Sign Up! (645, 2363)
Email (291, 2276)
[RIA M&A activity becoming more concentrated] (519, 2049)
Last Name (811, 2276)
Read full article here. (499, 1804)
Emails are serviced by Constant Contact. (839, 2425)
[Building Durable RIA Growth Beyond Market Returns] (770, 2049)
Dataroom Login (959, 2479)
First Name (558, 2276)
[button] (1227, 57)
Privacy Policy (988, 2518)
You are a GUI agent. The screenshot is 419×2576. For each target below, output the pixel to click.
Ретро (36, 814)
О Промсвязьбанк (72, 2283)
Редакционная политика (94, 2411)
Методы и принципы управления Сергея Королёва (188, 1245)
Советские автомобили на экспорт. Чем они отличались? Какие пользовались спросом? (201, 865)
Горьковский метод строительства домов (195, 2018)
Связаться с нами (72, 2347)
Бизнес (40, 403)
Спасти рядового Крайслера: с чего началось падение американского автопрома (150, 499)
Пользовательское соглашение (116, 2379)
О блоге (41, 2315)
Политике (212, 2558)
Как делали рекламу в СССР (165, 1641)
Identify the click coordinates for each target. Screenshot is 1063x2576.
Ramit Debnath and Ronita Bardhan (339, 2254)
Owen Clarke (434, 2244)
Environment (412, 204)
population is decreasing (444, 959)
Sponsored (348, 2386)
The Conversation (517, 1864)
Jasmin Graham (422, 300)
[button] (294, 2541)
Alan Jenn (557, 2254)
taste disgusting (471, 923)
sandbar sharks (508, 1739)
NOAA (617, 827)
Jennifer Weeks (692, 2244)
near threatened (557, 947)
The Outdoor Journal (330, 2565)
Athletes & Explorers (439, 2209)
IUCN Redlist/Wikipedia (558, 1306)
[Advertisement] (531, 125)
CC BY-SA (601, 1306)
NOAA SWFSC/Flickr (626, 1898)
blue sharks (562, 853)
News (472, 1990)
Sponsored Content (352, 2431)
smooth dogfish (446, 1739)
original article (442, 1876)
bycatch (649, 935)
....
● **Task statement**:
Which of the lines above carry the string "article"? Pick them out and copy them.

● **Final answer**:
Read full article here. (499, 1804)
original article (442, 1876)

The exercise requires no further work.